What to do: The data shown below should all be retyped exactly.

──────────────────────────────

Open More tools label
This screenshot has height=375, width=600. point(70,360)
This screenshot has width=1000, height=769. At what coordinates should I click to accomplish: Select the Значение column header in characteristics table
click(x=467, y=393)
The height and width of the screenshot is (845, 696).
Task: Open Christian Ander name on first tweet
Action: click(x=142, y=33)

──────────────────────────────

Output of the task:
Open More tools label
This screenshot has height=375, width=600. point(70,360)
This screenshot has width=1000, height=769. At what coordinates should I click to accomplish: Select the Значение column header in characteristics table
click(x=467, y=393)
The height and width of the screenshot is (845, 696).
Task: Open Christian Ander name on first tweet
Action: click(x=142, y=33)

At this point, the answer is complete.